(Entradas de dados coletadas)
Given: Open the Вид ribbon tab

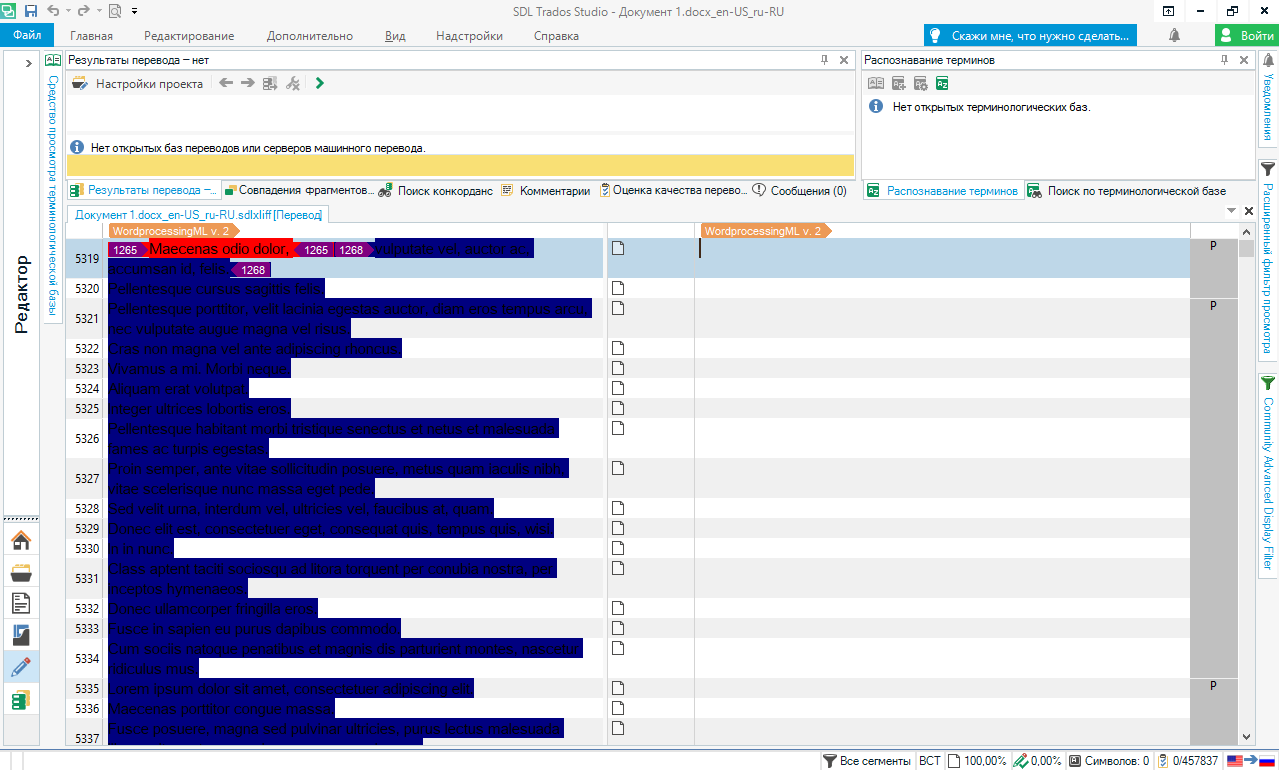Looking at the screenshot, I should [x=395, y=36].
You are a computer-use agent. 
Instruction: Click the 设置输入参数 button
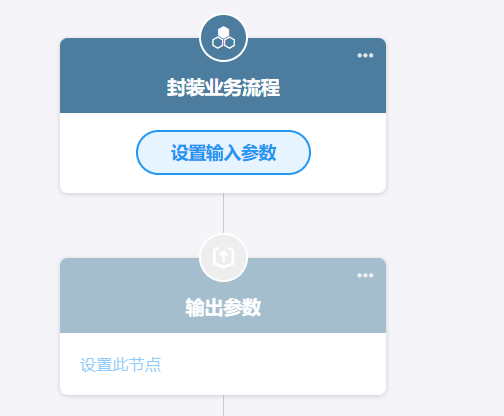(223, 152)
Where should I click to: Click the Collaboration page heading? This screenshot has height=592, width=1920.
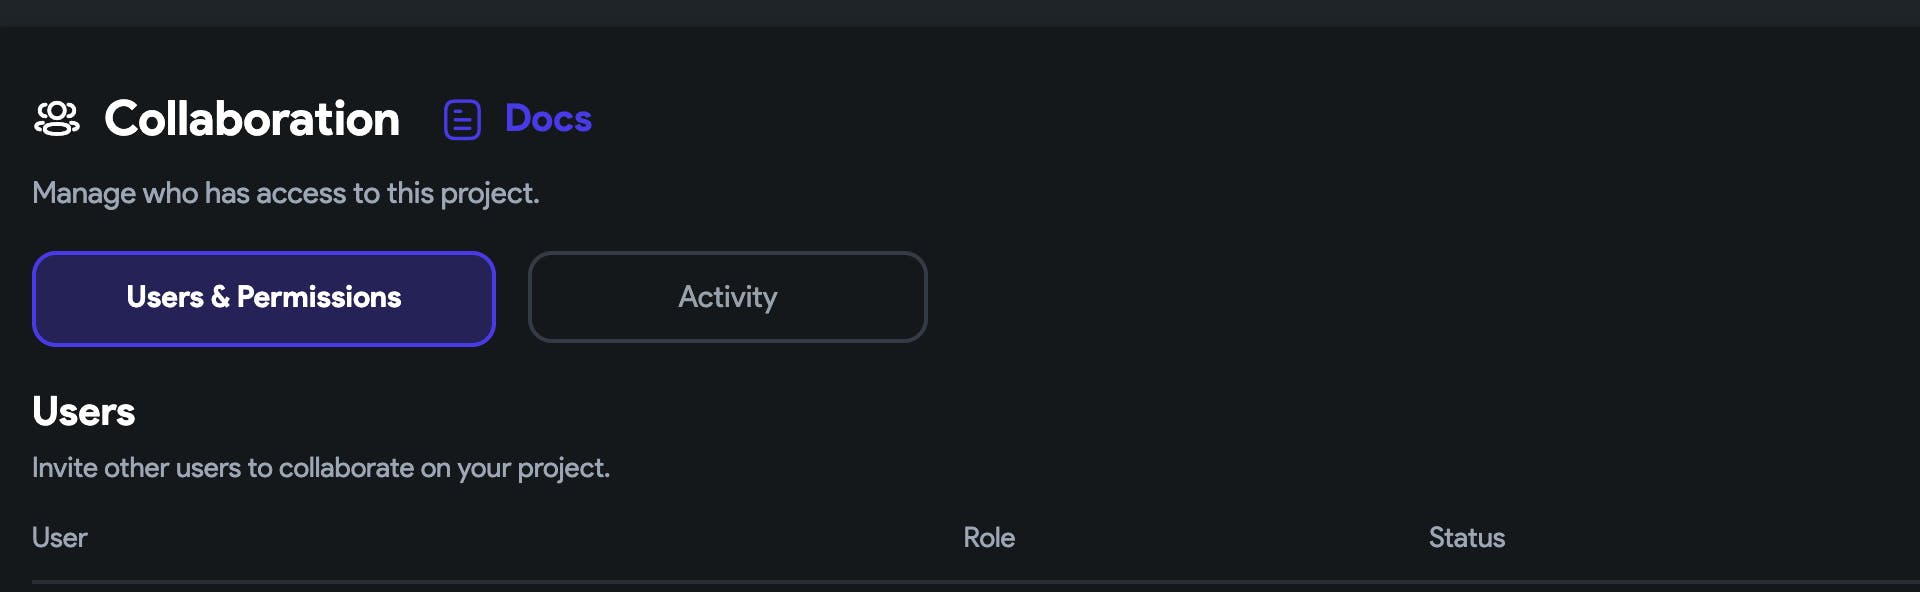pos(252,119)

### Enunciado
Atualize todos os itens acima substituindo "button" por "icon" e mantendo todo o resto igual. Deixe as imagens fora da resposta.

### Resposta
Given: Open the Вид ribbon tab

Looking at the screenshot, I should [x=395, y=36].
You are a computer-use agent. 
Instruction: Click the 设置输入参数 icon
(223, 152)
Where should I click to: Click the Collaboration page heading? This screenshot has height=592, width=1920.
pos(252,119)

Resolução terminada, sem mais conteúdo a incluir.